Yeah, we got lucky on that. I had a bulletin board, and that is really the engine behind Goner and the appeal of everything. We had the Goner bulletin board, which is still up. You could see a direct drop off as soon as Facebook came into the picture, but before that, people that wanted to yack about this stuff would get on our bulletin board and post stuff, see what we were doing, find out about shows, and that kind of thing. So the bulletin board was the main thing. I had a site that I sold records off of, pretty early. Peggy from the Gories had some of their records she wanted to sell, and I helped her do that. So we were in the middle of it when nobody knew what was going on.
Really, the bulletin board had a huge reach. It still kinda does. Like it’ll pop up. Somebody will have some topic on there about aspirin or something, and the Goner board will pop up because people are talking about it. Instead of going to Bayer’s site, no one’s gonna go there, there’s no action there. They might have the information, but it isn’t gonna pop up in the Google algorithm, so the Goner board will pop up in regards to aspirin or something. It recently popped up as the number one Google search result for Michael Jackson jokes. Not something to be really proud of, but when the Michael Jackson movie came out we were back in the spotlight.
When did you start that bulletin board?
You know, it crashed and we lost a bunch of it, but it was probably going by ’95, something like that? There might be stuff from the 90s still. I’ll have to do the internet archive thing and see if anything’s there. Yeah, it was pretty early and pretty interesting, the people that went through there. We’ve had songs written about it, about crashing it and trying to destroy it, all kinds of stuff. It still is pretty interesting. I think the only real thread that kind of maintains itself is ‘defunct Memphis restaurants that we miss.’ People look for some restaurant and the Goner board pops up so they’ll post something.

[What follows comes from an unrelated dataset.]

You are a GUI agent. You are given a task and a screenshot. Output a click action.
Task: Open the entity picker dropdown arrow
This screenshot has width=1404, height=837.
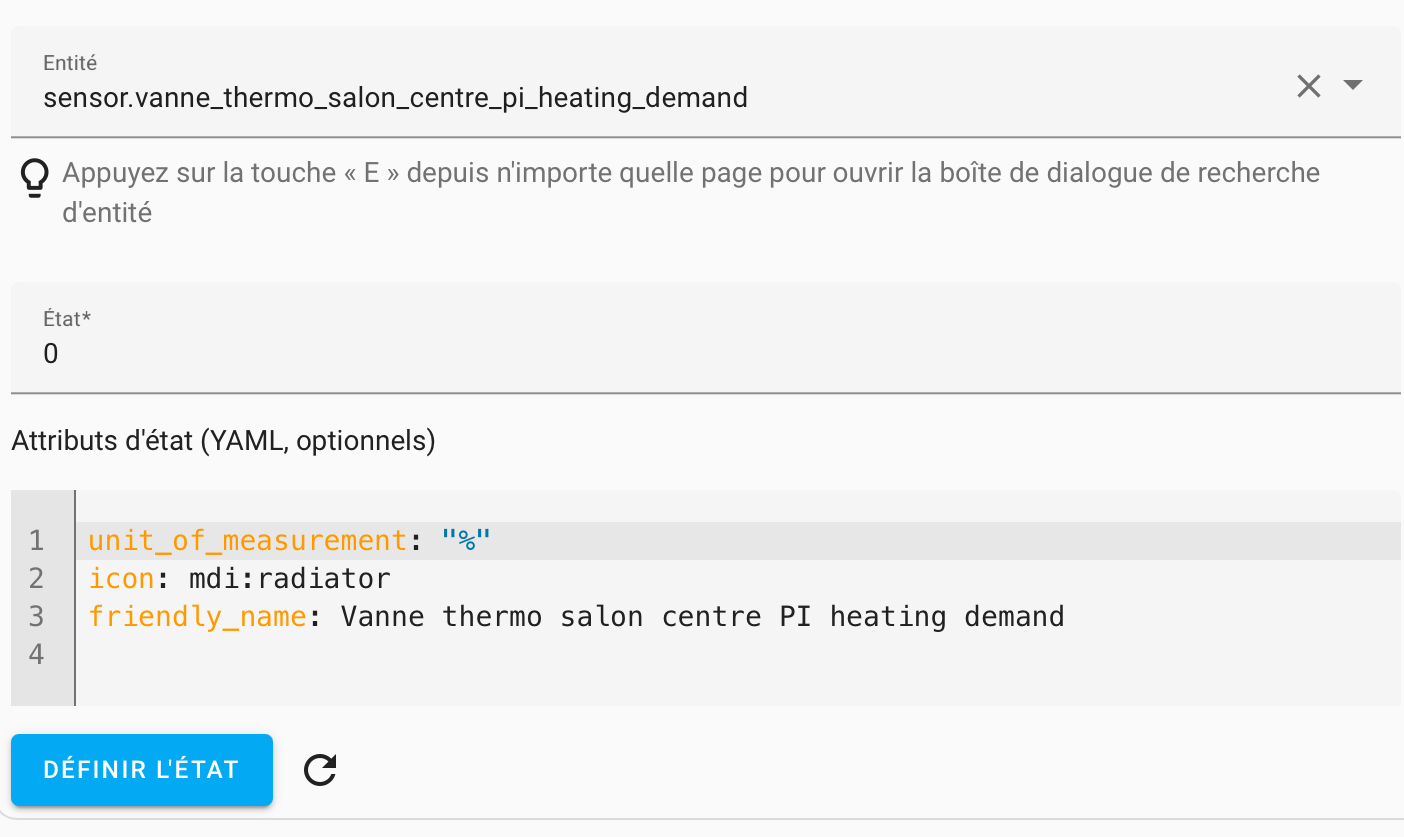point(1352,86)
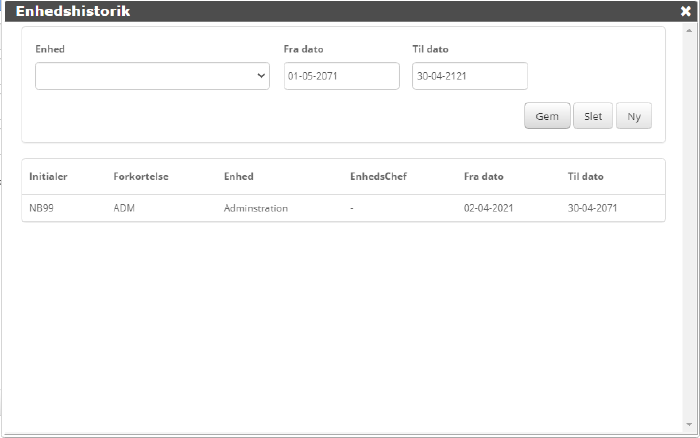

So well before the brick and mortar store, you were doing a brisk business?
Yeah. I didn’t have a whole lot of records that I was selling, but a couple hundred, you know. I’d do orders from distributors and sell it out of the apartment. So that was there to move into a brick and mortar type of thing. There was a demand for it and it made sense to do it. Greg [Cartwright] had the space [Legba Records] and was moving, and said, ‘You guys should take this over!’
How great that Guitar Wolf is still going strong, and Jack Oblivian is still going strong. You’ve got these threads connecting to the very first days of the whole thing.
It was weird when we realized that all this was coming together, we were like, ‘We have to put together a weekend.’ We don’t need to do more than one festival a year. This was more like a bunch of shows thrown together. But I think it works. All the shows are great and people are excited about it.